Yes, a communist state is by definition a totalitarian state, because the communist state literally controls everything. The communist state tells a person where to live, what to eat, what to do for a living, what the living is, and when the person dies. With total control over the state, the obvious conclusion is that a communist state is a totalitarian state.
Communism is, theoretically, a government of the people, and a "stateless" or classless society. That would mean there is no "one" in total control politically, and from an economic perspective, that wealth is shared. The people make those decisions. A totalitarian state or monarchy, means there is a controlling head, and that people don't get to be involved in decision-making or choosing how wealth is distributed.
Communism as a doctrine is supposed to be egalitarian by its very nature. But as with any form of government it soon begins to change to suit the tastes of those who come into power. In truth we have not seen any large examples of communism being tried and carried out for a long period of time.

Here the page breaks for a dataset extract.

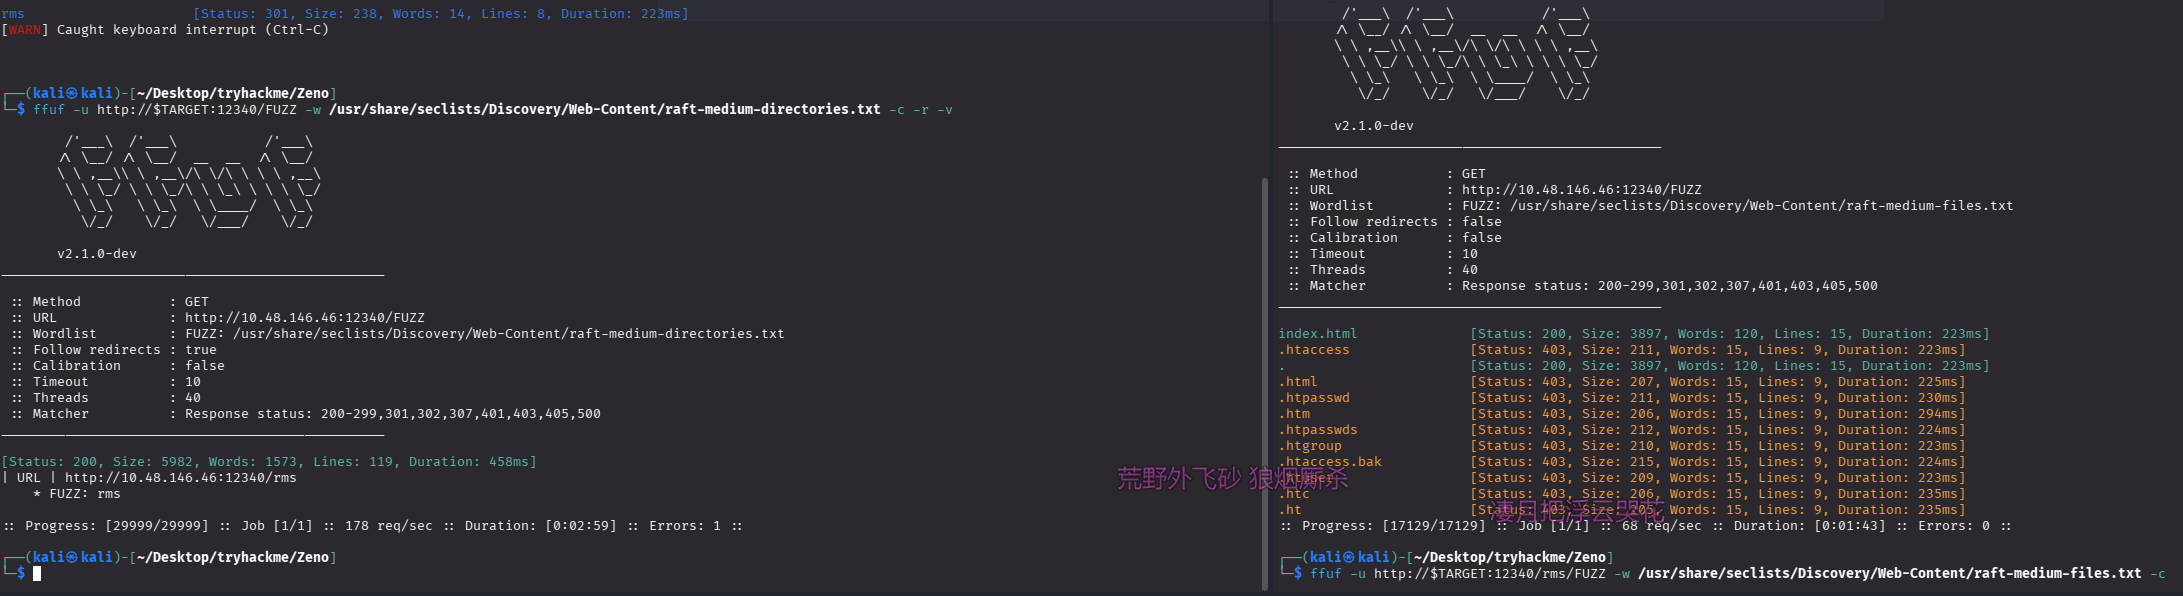Click the .htpasswds result entry
Screen dimensions: 2183x596
(x=1317, y=430)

In a Communist State everything is controlled by the government but the people's opinion is what fuels changes and their opinion matters, everything is for the people's good (ideally). In a totalitarian state everything is controlled by the government and the people's opinion has no influence what so ever, nothing is done in their best interest. There are many other differences between the two, just remember that countries rarely stay within the strict definitions of governments, they usually take a little from a variety of ideals.
Communism is a political concept, not a political one. In history, all of the states which adopted communism turned out to follow the totalitarian example of Stalin. Today, however, the People's Republic of China is still controlled by the Communist Party of China. Life in China is similar to other industrialized countries.